● **WORK TO COMPLETE**: Using the listing below, print exactly everything from the line with "Click the physical address 52 Conley Pond Rd" down to the line with "Given: View All upcoming appointments", both included, and nothing more.

============================================================

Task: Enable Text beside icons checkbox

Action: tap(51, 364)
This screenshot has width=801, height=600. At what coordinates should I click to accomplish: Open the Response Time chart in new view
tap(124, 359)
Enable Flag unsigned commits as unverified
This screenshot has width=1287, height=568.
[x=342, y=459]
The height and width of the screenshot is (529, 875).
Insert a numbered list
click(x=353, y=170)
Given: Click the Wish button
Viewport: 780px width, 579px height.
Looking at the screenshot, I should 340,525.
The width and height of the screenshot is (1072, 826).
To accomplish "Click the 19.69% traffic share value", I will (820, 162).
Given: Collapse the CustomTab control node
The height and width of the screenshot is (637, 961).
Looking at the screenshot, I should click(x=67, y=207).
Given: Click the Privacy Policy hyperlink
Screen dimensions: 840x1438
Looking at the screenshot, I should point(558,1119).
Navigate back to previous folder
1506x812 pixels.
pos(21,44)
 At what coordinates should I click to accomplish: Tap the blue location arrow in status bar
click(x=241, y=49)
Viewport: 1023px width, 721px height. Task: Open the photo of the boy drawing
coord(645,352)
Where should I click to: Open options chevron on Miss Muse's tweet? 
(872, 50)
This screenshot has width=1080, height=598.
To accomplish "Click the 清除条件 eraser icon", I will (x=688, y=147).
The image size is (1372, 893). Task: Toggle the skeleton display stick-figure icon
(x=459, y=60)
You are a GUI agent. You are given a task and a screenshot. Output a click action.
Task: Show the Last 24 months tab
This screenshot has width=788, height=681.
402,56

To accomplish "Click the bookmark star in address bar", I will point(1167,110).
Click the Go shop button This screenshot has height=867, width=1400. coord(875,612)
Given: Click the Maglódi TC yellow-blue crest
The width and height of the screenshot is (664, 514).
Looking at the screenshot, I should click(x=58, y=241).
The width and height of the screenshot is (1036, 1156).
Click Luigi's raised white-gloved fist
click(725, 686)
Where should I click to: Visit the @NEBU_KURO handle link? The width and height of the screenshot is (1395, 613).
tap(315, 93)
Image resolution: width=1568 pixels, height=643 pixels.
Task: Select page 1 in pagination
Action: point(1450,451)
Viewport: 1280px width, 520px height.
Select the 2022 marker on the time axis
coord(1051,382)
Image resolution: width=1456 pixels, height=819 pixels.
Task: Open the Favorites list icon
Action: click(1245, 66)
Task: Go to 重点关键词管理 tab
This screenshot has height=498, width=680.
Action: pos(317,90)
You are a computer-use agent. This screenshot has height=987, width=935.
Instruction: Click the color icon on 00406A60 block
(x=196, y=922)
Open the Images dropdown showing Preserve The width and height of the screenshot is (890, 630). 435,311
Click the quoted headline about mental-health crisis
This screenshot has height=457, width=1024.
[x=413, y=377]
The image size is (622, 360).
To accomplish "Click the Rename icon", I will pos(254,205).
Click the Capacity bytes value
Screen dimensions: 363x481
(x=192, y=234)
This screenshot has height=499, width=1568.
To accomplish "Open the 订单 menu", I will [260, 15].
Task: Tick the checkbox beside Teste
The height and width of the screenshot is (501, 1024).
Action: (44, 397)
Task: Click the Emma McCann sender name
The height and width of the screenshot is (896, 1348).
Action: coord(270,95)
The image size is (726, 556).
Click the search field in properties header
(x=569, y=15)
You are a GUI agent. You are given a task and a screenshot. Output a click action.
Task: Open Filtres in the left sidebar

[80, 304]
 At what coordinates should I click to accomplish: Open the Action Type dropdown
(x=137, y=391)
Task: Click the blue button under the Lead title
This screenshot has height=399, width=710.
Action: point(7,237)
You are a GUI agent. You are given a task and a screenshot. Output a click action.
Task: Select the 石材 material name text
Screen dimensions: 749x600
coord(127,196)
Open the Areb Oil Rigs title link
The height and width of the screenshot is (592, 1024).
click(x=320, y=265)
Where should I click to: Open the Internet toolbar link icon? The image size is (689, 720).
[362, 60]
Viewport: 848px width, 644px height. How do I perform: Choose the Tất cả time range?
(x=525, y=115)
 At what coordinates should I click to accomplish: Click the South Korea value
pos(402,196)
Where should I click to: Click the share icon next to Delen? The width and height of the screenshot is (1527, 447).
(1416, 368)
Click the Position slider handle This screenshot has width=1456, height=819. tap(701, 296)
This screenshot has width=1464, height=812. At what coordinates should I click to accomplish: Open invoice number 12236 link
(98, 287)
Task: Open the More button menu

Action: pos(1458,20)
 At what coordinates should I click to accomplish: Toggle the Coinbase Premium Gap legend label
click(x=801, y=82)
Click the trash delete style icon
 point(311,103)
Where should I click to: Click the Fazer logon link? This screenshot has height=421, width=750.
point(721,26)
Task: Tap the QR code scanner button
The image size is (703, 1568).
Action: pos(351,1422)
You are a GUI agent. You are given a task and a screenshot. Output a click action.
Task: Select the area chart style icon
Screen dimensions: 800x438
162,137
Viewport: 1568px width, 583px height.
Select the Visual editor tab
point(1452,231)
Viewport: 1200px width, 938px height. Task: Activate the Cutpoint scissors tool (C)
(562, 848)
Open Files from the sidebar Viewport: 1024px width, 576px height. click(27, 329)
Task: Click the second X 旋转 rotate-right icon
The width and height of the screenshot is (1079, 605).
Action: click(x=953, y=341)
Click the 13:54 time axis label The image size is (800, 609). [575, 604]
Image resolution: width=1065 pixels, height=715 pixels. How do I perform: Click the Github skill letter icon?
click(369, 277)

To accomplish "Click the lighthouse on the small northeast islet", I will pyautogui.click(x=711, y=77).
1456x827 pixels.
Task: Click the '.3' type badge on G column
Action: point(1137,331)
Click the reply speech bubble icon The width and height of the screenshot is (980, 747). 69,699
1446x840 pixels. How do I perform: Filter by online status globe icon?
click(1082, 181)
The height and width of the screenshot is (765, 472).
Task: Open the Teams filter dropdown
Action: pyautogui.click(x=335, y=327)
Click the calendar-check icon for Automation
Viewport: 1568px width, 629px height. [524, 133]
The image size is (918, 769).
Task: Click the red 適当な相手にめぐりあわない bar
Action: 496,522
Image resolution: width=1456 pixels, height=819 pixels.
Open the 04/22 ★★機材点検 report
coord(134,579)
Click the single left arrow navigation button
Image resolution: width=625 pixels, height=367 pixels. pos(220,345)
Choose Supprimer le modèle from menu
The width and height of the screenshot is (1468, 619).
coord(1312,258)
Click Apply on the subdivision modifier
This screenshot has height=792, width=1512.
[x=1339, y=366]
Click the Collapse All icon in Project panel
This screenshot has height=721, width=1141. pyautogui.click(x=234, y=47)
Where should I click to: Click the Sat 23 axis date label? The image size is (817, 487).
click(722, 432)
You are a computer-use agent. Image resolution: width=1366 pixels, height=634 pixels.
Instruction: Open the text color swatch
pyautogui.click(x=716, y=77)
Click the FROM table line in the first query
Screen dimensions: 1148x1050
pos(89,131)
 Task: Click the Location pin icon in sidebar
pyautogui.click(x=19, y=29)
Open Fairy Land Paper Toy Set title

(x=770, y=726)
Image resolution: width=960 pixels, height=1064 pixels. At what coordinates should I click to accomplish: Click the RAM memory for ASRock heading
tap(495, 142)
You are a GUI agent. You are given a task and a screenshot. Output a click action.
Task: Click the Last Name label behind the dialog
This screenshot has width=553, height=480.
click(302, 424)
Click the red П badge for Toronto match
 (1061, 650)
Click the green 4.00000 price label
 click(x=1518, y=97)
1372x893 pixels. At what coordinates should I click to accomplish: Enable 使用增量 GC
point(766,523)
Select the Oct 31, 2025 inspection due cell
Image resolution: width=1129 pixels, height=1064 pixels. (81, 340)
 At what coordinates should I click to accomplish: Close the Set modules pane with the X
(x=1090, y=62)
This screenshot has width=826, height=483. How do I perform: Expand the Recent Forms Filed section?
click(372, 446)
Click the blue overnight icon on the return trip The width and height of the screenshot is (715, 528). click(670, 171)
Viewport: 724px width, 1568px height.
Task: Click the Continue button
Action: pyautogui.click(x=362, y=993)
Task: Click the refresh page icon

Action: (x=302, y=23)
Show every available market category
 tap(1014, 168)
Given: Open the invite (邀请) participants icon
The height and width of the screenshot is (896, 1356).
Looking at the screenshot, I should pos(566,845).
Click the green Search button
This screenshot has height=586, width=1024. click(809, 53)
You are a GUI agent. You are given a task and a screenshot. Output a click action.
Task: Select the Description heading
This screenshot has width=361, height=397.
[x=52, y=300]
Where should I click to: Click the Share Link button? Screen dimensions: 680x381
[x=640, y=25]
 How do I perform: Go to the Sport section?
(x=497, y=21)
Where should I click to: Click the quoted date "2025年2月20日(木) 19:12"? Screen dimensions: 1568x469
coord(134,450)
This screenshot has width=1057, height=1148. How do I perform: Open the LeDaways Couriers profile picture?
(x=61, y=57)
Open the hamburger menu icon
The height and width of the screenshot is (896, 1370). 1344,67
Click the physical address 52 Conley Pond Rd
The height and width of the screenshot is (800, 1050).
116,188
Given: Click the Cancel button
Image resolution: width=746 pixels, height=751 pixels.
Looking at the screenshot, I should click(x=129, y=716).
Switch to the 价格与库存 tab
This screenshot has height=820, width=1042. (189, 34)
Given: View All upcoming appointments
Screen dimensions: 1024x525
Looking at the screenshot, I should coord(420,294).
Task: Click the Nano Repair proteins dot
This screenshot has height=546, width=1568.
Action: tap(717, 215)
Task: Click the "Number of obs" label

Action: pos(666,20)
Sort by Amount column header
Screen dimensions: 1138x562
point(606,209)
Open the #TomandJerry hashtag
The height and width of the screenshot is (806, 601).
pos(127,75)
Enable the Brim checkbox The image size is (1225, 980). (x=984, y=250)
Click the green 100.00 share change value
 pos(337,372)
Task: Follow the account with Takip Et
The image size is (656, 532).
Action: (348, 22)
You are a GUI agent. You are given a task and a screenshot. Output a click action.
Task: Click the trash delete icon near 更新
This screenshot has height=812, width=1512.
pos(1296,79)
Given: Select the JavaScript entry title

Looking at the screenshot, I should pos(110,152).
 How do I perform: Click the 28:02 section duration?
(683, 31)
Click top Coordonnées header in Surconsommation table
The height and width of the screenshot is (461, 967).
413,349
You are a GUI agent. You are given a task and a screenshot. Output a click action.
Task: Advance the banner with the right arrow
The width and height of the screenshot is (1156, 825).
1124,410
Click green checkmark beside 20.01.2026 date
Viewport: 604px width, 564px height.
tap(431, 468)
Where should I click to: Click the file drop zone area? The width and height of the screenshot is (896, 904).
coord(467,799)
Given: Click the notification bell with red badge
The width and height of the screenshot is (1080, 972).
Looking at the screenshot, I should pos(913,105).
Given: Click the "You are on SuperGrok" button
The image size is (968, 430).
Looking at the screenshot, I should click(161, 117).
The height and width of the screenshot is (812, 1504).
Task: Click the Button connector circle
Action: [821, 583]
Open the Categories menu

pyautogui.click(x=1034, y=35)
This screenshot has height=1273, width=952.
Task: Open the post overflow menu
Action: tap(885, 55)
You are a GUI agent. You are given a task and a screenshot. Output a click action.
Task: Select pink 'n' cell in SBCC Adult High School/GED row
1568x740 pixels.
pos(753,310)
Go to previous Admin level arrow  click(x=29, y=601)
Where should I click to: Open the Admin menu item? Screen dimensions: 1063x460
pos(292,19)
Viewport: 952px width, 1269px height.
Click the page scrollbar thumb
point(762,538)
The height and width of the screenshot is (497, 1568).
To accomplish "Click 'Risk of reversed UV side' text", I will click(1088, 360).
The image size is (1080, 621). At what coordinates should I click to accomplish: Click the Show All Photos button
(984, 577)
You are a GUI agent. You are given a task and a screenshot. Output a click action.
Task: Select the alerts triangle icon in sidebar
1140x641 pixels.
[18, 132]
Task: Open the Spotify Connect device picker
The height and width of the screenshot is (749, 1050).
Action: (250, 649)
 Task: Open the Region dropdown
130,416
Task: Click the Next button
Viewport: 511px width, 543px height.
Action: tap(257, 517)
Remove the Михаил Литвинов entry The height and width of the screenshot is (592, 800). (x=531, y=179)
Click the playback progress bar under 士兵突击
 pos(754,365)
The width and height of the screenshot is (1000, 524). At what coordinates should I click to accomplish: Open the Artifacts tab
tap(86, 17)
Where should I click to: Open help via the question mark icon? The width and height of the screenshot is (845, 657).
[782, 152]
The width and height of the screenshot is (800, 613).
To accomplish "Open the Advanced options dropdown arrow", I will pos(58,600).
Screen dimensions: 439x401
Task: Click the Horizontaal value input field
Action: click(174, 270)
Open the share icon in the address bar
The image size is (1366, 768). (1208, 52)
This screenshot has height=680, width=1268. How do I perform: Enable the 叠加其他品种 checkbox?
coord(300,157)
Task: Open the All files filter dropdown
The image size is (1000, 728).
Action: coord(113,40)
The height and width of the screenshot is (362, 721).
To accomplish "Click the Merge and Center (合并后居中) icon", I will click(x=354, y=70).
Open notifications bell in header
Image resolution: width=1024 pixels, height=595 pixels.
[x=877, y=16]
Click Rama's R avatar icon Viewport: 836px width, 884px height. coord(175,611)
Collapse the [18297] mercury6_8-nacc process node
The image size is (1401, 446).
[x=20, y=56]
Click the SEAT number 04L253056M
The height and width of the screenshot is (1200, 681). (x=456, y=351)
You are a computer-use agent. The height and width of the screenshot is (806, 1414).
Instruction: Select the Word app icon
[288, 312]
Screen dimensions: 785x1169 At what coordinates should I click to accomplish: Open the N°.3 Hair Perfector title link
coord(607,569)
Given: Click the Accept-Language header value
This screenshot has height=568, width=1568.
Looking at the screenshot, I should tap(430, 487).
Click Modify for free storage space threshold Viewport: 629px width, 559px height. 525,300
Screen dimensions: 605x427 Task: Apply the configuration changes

============================================================

● **ANSWER FOR THE TASK**:
Click the physical address 52 Conley Pond Rd
The height and width of the screenshot is (800, 1050).
116,188
Given: Click the Cancel button
Image resolution: width=746 pixels, height=751 pixels.
Looking at the screenshot, I should click(x=129, y=716).
Switch to the 价格与库存 tab
This screenshot has height=820, width=1042. (189, 34)
Given: View All upcoming appointments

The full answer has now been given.